Anyone ever seen this?

I have had 5 orders paid by PayPal, for £1, for products "Gift certificates" that do not exist on my OpenCart site.

No shipping details on 4 of them, order confirmation e-mails are bouncing.

I still have control of the site, and my PayPal account, have changed the passwords and put the site in maintenance mode. The only funds in the PP account are the payments minus the PP commission.

I can't see a way to report the PayPal transactions as suspicious. None of the three options in the Resolution Centre help.

What's the scam here? What are they hoping to achieve? What do I need to do?

Anyone have any ideas?

 

[Paul Kelly ICHYB]

Have you got a giftcard plugin installed (I do not think it is native to the system, is it?)?

 

[DontAsk]

There is a system built in, but I had removed the links for it, years ago, along with the ability to apply gift cards to the order total. I guess they know how to create a link. I've now also hacked the .php to prevent creation of gift cards.

One of the PayPal accounts has now lodged a dispute so it looks like at least one PayPal account has been hacked, which makes a bit more sense. I cant simply refund, as that would cost me the commission and there's no way to completely reject a PayPal payment.

It's all quiet today.

 

[antropy]

There is a system built in, but I had removed the links for it, years ago

Just removing the links isn't enough as people will be able to guess the URL.

We'd be able to disable the functionality as well if you like, details in sig.

Paul.

 

[yellowcircle]

Anyone ever seen this?

I have had 5 orders paid by PayPal, for £1, for products "Gift certificates" that do not exist on my OpenCart site.

No shipping details on 4 of them, order confirmation e-mails are bouncing.

I still have control of the site, and my PayPal account, have changed the passwords and put the site in maintenance mode. The only funds in the PP account are the payments minus the PP commission.

I can't see a way to report the PayPal transactions as suspicious. None of the three options in the Resolution Centre help.

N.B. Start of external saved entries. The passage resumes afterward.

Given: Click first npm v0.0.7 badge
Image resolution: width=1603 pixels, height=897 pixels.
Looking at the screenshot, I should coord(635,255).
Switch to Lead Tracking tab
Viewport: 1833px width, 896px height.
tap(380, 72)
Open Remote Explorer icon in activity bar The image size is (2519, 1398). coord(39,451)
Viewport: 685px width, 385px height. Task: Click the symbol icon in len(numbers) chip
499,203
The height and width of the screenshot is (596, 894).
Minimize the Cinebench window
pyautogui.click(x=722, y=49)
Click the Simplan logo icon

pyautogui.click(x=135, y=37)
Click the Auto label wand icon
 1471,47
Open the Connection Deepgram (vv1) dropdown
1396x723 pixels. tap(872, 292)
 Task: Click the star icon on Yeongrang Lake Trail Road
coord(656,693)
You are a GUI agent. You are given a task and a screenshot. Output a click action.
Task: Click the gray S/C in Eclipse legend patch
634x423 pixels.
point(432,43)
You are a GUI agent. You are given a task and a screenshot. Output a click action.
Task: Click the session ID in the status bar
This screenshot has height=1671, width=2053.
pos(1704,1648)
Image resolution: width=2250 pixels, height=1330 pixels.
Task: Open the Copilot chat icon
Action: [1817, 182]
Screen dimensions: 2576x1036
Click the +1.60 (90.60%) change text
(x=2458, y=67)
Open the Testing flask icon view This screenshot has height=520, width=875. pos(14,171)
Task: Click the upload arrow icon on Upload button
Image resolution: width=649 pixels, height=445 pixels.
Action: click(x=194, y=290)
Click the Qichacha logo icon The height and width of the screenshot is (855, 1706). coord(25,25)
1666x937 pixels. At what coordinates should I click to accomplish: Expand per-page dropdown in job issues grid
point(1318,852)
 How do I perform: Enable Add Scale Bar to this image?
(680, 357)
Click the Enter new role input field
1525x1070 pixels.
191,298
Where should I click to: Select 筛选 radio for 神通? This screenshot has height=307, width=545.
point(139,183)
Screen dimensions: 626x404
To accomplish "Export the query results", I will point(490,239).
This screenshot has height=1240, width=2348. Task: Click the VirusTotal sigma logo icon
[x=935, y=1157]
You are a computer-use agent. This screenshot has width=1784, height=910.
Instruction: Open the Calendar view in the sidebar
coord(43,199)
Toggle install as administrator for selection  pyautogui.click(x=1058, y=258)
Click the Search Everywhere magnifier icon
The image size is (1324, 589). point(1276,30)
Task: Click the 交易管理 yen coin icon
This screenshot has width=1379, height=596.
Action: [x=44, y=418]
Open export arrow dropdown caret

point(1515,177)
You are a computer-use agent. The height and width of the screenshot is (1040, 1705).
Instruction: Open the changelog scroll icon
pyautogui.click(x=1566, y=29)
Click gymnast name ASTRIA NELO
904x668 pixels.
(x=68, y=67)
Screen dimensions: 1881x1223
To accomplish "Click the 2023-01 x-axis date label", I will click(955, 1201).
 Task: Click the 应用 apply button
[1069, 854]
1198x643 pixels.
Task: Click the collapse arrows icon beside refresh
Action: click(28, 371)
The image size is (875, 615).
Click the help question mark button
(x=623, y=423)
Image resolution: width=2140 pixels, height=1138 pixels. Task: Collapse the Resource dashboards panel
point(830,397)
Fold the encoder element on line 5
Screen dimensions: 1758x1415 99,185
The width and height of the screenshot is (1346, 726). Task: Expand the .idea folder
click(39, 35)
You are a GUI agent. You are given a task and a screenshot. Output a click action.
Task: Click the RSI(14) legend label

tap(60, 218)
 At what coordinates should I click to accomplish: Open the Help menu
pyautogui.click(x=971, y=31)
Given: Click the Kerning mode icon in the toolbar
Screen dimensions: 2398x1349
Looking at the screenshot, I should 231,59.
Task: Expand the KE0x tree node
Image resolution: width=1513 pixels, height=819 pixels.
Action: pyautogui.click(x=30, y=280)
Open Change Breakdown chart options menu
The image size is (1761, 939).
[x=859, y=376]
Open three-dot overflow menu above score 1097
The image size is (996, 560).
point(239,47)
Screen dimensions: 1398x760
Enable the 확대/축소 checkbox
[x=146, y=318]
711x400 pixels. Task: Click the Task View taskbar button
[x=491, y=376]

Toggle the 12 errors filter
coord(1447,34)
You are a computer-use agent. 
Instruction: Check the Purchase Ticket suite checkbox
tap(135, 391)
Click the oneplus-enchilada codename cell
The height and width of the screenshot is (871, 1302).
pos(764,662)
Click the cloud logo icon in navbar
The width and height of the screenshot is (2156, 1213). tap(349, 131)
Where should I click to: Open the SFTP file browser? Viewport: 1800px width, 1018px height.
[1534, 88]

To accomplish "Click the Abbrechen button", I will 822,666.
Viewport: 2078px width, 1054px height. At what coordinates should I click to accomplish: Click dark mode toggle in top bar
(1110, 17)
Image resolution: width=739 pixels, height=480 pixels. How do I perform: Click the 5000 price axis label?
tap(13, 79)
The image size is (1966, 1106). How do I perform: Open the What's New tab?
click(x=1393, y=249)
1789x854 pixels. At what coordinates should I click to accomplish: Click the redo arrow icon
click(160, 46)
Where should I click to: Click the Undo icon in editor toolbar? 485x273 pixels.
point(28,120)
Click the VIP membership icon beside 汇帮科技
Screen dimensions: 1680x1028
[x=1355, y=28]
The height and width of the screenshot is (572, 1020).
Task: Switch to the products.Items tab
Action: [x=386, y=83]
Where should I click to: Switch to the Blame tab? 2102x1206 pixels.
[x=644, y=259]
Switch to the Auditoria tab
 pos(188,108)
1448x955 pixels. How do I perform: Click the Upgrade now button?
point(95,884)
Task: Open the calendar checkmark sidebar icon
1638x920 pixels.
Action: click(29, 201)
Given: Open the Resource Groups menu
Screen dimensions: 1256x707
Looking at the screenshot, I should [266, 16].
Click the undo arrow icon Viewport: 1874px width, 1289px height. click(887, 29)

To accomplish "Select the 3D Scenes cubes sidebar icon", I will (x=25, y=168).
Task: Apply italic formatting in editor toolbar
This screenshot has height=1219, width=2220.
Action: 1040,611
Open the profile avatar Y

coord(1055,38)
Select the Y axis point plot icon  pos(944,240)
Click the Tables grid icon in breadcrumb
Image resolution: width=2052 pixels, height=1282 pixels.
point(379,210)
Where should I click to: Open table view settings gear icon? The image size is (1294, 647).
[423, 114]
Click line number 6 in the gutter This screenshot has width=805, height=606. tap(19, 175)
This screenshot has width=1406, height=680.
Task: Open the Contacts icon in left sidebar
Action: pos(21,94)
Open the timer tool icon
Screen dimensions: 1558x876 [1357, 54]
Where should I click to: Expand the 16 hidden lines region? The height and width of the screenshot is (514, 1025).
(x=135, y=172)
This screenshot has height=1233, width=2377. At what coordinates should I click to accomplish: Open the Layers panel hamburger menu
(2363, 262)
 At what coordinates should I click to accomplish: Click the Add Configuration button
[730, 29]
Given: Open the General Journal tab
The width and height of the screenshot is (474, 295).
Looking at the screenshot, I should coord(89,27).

What's the scam here? What are they hoping to achieve? What do I need to do?

Anyone have any ideas?

We saw this happen with a client‘s woocommerce website recently.

That turned out to be a fraudster testing stolen credit cards by placing low value cards orders to see whether the payment was declined or succeeded. The idea being that if the orders went through they knew they could go on a spending spree with the card.

We helped the client with their site to prevent this from happening by installing some anti-fraud software.

 

[DontAsk]

It's all quiet now, no more suspicious activity so far today.